Mechanism to Revoke Consent: Controllers are required to provide an “effective mechanism” for revoking consent. Under the mechanism, the controller must cease to process data as soon as reasonably practicable and no later than 15 days after receipt of the revocation.

Anti-Discrimination: SB 332 contains a prohibition against processing personal data in violation of state or federal laws that prohibit unlawful discrimination against consumers.

Processors Obligations

SB 332 refers to the following obligations for processors:

Assistance to Controller: Processors must assist the controller to meet its obligations under SB 332 by: (1) taking appropriate technical and organization measures to meet consumer rights requests (consumer rights are further described below); (2) help the controller with respect to its data security obligations and data breach notification obligations; (3) provide necessary information to the controller to conduct data protection assessments. 

Confidentiality and Subcontracting Obligations: Processors must, “notwithstanding the instructions of the controller,” (1) ensure that each person processing personal data is subject to a duty of confidentiality; (2) engage a subcontractor pursuant to a written contract that imposes the same obligations of the processor.

Cybersecurity Obligations: Processors must implement appropriate technical and organizational measure to ensure a level of security  appropriate to the risk and establish a clear allocation of the responsibilities between the processor and the controller to implement measures.

Contract Obligations.  Both controllers and processors are obligated to enter into a contract in the context of a controller-processor relationship. The contract requirements, described above in the controller obligations section, are also applicable to processors.

Consumer Rights

SB 332 affords rights to residents of New Jersey acting only in an individual or household context.
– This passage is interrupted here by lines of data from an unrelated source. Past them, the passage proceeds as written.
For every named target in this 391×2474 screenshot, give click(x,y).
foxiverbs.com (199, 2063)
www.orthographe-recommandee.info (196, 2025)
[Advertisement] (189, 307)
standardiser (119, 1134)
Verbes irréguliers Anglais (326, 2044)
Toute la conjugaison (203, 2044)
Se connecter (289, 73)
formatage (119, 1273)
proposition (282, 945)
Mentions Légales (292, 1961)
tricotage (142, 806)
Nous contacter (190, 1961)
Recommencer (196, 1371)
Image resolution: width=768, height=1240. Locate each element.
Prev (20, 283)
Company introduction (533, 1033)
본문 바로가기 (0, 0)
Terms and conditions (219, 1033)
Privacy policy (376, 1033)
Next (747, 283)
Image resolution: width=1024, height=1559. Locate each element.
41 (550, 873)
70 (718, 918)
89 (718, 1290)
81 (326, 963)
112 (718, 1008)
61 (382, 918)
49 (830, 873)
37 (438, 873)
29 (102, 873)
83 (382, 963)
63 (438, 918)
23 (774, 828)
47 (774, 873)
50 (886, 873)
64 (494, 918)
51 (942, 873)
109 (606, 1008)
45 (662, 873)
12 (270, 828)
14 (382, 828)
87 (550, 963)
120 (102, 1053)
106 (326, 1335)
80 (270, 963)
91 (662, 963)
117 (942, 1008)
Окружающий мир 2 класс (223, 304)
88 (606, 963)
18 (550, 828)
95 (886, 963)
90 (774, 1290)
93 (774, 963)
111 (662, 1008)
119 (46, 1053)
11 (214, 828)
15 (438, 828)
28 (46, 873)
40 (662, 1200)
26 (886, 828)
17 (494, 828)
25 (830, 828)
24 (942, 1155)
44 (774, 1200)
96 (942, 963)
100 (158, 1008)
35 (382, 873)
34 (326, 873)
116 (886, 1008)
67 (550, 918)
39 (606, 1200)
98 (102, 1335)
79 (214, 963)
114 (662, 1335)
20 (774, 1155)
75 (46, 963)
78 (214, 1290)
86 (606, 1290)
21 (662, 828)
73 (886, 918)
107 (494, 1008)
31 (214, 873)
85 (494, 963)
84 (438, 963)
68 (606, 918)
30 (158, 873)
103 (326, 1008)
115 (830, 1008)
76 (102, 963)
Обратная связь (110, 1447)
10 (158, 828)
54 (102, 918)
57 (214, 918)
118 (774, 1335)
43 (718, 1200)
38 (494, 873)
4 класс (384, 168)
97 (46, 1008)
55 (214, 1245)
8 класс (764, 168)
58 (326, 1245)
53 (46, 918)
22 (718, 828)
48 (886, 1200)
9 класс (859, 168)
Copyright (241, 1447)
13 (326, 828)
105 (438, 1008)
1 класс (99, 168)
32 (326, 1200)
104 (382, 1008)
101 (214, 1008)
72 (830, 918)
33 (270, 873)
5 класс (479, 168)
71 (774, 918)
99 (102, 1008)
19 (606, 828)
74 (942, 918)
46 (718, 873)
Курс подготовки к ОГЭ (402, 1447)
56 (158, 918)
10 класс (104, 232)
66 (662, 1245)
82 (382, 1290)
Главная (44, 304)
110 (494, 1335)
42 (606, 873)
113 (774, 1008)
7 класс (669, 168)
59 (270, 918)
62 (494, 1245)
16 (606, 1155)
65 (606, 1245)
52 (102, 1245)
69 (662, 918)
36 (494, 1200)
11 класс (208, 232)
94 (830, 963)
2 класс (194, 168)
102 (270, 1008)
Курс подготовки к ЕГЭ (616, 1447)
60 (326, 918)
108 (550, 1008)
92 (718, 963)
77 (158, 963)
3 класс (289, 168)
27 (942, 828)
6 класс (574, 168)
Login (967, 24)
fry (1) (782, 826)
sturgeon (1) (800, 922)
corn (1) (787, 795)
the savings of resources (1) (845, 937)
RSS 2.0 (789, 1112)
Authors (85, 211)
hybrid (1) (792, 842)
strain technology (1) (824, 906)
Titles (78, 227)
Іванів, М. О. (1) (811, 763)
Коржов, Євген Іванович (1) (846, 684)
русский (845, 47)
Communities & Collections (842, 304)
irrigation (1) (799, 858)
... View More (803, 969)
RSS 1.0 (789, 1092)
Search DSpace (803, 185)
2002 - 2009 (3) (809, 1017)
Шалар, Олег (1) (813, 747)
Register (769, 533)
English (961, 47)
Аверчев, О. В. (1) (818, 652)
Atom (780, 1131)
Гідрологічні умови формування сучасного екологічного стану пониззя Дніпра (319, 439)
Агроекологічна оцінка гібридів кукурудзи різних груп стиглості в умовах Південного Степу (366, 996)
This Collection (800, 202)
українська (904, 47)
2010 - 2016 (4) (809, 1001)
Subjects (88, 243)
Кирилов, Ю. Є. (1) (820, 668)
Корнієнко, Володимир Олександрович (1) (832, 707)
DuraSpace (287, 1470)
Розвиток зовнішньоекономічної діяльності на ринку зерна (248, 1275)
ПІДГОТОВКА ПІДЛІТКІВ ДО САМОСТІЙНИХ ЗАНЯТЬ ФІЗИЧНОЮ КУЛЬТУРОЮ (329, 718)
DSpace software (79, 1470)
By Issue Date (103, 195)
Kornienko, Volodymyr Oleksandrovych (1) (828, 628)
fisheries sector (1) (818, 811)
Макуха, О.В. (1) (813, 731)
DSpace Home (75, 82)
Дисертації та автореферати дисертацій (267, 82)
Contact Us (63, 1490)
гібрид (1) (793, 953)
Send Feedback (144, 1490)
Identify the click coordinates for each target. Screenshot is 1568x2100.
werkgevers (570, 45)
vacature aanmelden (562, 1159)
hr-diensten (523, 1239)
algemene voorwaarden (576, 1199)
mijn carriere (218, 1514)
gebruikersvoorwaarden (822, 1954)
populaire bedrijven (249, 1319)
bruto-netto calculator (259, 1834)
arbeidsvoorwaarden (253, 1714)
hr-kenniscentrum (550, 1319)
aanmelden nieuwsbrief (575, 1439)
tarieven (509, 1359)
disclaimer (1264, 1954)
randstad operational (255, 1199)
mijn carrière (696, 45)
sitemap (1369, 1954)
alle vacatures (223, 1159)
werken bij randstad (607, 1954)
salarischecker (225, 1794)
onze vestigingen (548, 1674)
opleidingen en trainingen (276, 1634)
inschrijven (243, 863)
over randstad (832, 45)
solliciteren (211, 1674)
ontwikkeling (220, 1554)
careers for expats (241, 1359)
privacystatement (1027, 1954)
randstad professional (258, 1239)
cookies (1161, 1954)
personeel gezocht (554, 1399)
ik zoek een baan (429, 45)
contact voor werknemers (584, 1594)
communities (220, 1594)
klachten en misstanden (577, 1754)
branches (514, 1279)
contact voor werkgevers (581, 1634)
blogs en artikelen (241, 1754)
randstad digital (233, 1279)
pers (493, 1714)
Specifically, consumers have the right to: (1) confirm whether a controller processes their personal data and “accesses” that data; (2) request the correction of inaccurate personal data; (3) request the deletion of their personal data; (4) obtain a copy of their personal data; and (5) opt out of the sale of personal data, the processing of personal data for targeted advertising, and the “profiling in furtherance of decisions that produce legal or similarly significant effects concerning the consumer.” These consumer rights mirror those found in most other state privacy laws. 

Notably, SB 332 includes an express requirement, taking effect no later than six months after the effective date of the law, to allow consumers to exercise opt-out rights through a universal opt-out mechanism. The requirement to allow for a universal opt-out mechanism, sometimes referred to a “preference signal,” is found in some, but not all, state comprehensive privacy laws. 

Enforcement and Effective Date

Violations of SB 332 are deemed to be unlawful practices in violation New Jersey’s Consumer Fraud Act (“CFA”). However, unlike the CFA, the New Jersey Attorney General has the sole and exclusive authority to enforce violations of SB 332, which also expressly states that there is no private cause of action. Within 18 months of the effective date, the New Jersey Division of Consumer Affairs will provide a notice and 30-day opportunity to cure before bringing an enforcement action. The law will go into effect on the 365th day after its enactment.

Once effective, this law will have wide-ranging impact on the data privacy and cybersecurity practices of covered organizations collecting the personal information of New Jersey residents.